Looking at this list can be very overwhelming and believe me I have not been able to do all 10 at the same time, in fact 6 years ago I could probably have only focused on one at a time.  However, reading this list I can see that I dabble in all 10 in some degree or another, with number 7 being my worst to focus on.  All 10 points were covered off on the pain management course that I attended 4 years ago, and it is not easy to get your head the right way round to be able to look at this list and work on eliminating the understandable bad habits that come with chronic pain.

◆ Available data:
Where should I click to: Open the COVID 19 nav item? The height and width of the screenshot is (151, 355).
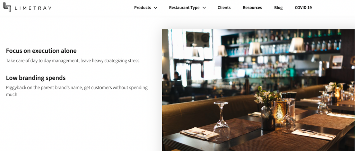[303, 8]
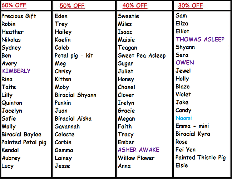Select Petal pig - kit entry

(74, 55)
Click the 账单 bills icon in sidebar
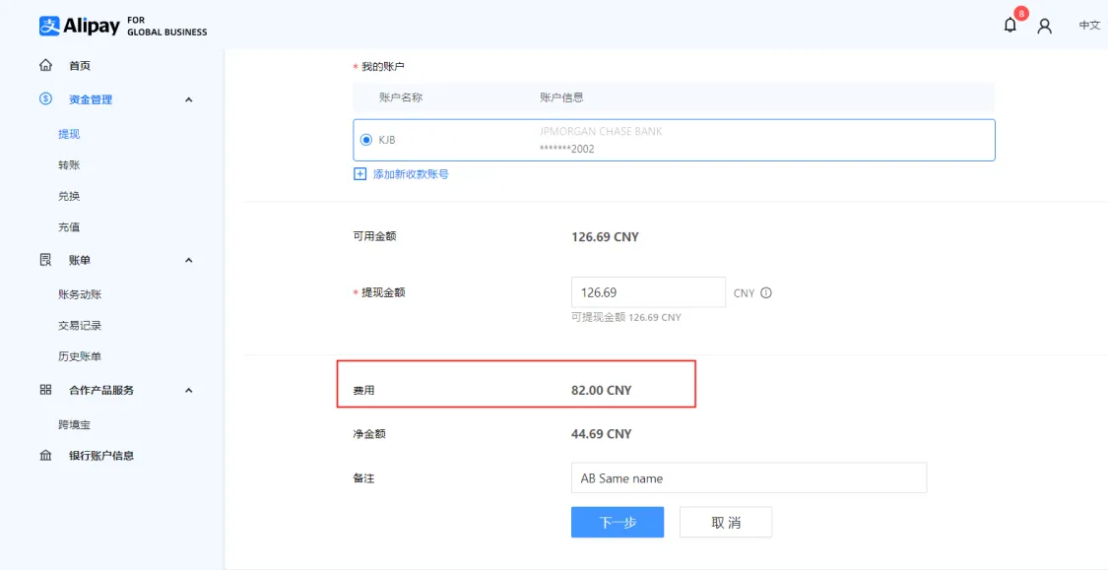The width and height of the screenshot is (1108, 570). point(43,259)
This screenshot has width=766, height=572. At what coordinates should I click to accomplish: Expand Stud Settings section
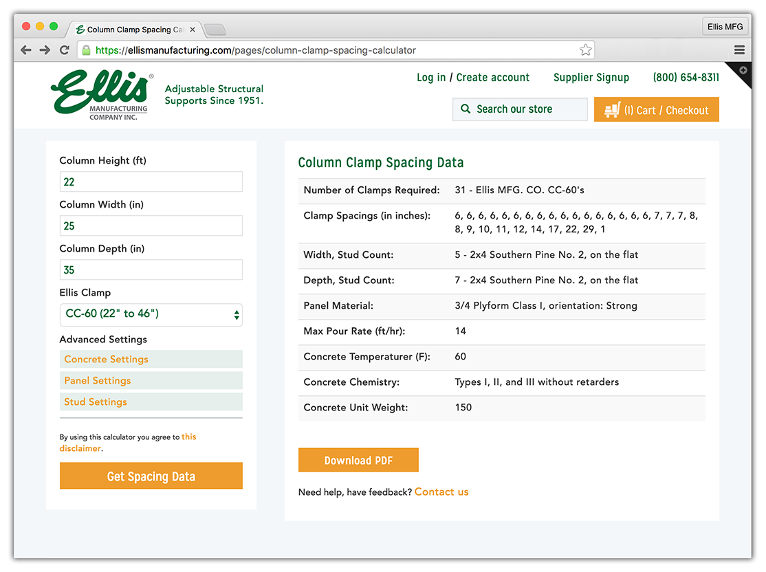[151, 402]
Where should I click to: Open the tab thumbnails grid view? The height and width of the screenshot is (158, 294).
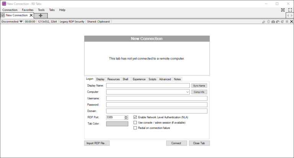[x=283, y=10]
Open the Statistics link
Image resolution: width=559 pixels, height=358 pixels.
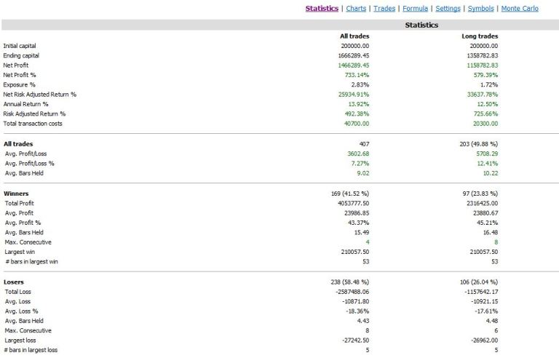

◆ Using the information:
a. Say whether each statement agrees with the chronic pain passage: (i) The writer attended a pain management course 4 years ago. (ii) The writer has managed to do all 10 points at the same time. (iii) Number 3 is the one the writer finds hardest to focus on. Answer yes or no for each and quote the words that decide it.
b. Resume the chronic pain passage after its last sentence and carry it on in the same voice.

◆ Per-task outputs:
a.
(i) Yes: "All 10 points were covered off on the pain management course that I attended 4 years ago"
(ii) No: "I have not been able to do all 10 at the same time"
(iii) No: "with number 7 being my worst to focus on"

b.
I would like to thank The Princess in the Tower – for their fantastic posts on Facebook and for their brilliant website – they have helped keep alive all the hard work that I did when attending the pain management course.  A lot of what they post was covered off in the 10 week course, which is not a long time to take in all of the valuable information and put it into practice.  So it is good to have these constant little reminders and nudges to push me in the right direction.  The numbered list above was taken from their Facebook post, however I have added my own little bit of a spin on it.  If you have a moment why not pop along and check out the Princess in the Tower – it is not just for princesses, it is for all you princes out there too.